Your Letters to Premier Brad Wall:

• Should be polite and constructive.
• State why maintaining wildlife and public lands are important to you personally i.e.: bird watching, hunting, conservation, enjoyment and inspiration, etc.
• Provide reasons why the sale of public lands is an issue. Refer to examples and some of the facts and statistics above.
• What do you want the Premier to do?
• Do not sell public lands that contain natural habitat
• Do not remove lands designated under WHPA.
• Ask questions such as;
• How will the province meet its goals set out in the Biodiversity Action Plan, if it sells off over a million acres of public land with no guarantee that the natural lands will be preserved?
o How does the province plan to halt and reverse the decline of our native flora and fauna without protecting remaining natural habitat on public land?
• Has the province considered the value of Ecological Goods and Services that native Crown lands provides for public benefits such as controlling soil and water erosion, carbon sequestration and preserving biodiversity?
• Use your own words, experiences, concerns and questions.
• Be sure to ask questions in your letter and say that you look forward to his response and a response from the Minister of Agriculture.

Final Comments:

• Your letter need not be long. Short and to the point is fine.
• Hand written letters are excellent.
• If you communicate by email, be sure to include your complete name and mailing address. An email with just a name may go unanswered.
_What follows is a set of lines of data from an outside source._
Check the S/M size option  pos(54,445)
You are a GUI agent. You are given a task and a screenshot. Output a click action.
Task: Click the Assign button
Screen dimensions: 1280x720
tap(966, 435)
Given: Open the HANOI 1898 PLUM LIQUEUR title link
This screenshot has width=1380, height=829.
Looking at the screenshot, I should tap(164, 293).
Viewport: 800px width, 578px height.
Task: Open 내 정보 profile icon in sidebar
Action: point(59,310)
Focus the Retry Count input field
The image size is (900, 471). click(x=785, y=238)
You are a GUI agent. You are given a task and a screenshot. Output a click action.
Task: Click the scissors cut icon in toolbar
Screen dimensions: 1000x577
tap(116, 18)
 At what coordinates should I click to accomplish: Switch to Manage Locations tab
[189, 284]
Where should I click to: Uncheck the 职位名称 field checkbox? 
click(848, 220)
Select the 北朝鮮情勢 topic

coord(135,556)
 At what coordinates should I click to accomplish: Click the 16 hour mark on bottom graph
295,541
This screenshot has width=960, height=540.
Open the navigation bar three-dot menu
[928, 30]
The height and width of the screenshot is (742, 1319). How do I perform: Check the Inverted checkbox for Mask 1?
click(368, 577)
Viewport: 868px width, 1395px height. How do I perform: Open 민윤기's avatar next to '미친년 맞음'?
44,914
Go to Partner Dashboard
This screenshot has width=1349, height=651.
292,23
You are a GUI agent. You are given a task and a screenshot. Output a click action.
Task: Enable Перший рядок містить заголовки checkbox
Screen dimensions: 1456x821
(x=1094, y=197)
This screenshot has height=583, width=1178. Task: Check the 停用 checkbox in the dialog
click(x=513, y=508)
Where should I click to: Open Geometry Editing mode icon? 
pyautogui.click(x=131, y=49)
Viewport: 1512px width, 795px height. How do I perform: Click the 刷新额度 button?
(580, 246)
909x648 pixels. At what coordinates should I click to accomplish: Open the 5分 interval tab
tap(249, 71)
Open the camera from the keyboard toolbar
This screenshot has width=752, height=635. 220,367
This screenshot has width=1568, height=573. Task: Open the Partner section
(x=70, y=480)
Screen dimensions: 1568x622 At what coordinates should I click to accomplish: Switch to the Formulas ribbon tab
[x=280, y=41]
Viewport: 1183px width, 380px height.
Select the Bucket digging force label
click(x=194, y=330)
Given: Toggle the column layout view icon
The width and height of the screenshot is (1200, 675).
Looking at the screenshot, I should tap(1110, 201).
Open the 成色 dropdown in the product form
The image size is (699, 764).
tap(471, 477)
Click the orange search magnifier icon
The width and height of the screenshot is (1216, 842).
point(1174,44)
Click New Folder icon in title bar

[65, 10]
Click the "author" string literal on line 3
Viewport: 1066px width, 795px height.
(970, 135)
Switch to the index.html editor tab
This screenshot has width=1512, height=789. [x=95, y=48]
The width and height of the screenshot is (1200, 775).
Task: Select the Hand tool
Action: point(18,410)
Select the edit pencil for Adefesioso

If you have any questions, concerns, ideas or want more information contact: Lorne Scott at 695-2047 or at

Mailing and email address for the Premier:

Honourable Brad Wall
Premier of Saskatchewan
Legislative Building
Regina, SK
S4S 0B3

Email Premier Brad Wall at:

It would be worthwhile to send a copy of your letter to the Honourable Bob Bjornerud, Minister of Agriculture and your MLA. All MLAs can be reached at the Legislative Building or their constituency office.

Thank you for your help on this very important issue. Your letter will make a difference.

Lorne Scott
Conservation Director
Nature Saskatchewan

February 28, 2009

And here are a couple of sample letters:

Sample Letters

Dear Premier Wall,

I have been supporting wildlife conservation efforts in Saskatchewan for many years. Despite our best collective efforts to conserve our natural heritage, the decline of our native habitat and flora and fauna is alarming.

I was shocked and disappointed to learn that your government is planning to sell off over one million acres of native grasslands, aspen parkland and wetlands. These public lands that you are selling are critical in maintaining our biodiversity which is already in serious trouble.

Why are you disposing of this huge public asset with no opportunity for public input? How do you propose to meet the goals and objectives of the provinces Biodiversity Action Plan? Have the Ecological Goods and Services benefits offered by the natural attributes on these public lands been considered?

Mr. Premier, I urge you to halt the sale of all Crown land containing natural habitat values, until the public has a chance to provide input into this very important issue.

I look forward to hearing from you and the Minister of Agriculture.

Yours Sincerely,

Dear Premier Wall,

I am writing to express my strong opposition to the Crown land sales program announced by your government last fall. These public lands are critical for maintaining our native flora and fauna.

Southern Saskatchewan is already one of the most modified landscapes in North America with 80% of our natural landscape gone. Our public lands contain some of the only natural habitat in some areas of the province. It is imperative that all Crown land containing natural habitat be retained by the Crown for the benefit of all citizens in Saskatchewan.

With two out of three bird species declining in numbers and 20% of our native plants rare and disappearing at an alarming rate how will your government reverse these serious losses in biodiversity, if you sell over a million acres of public land containing diverse and productive natural habitat?

Please put a stop to the sale of all Crown land containing natural habitat. I look forward to your reply and hearing directly from the Minister of Agriculture.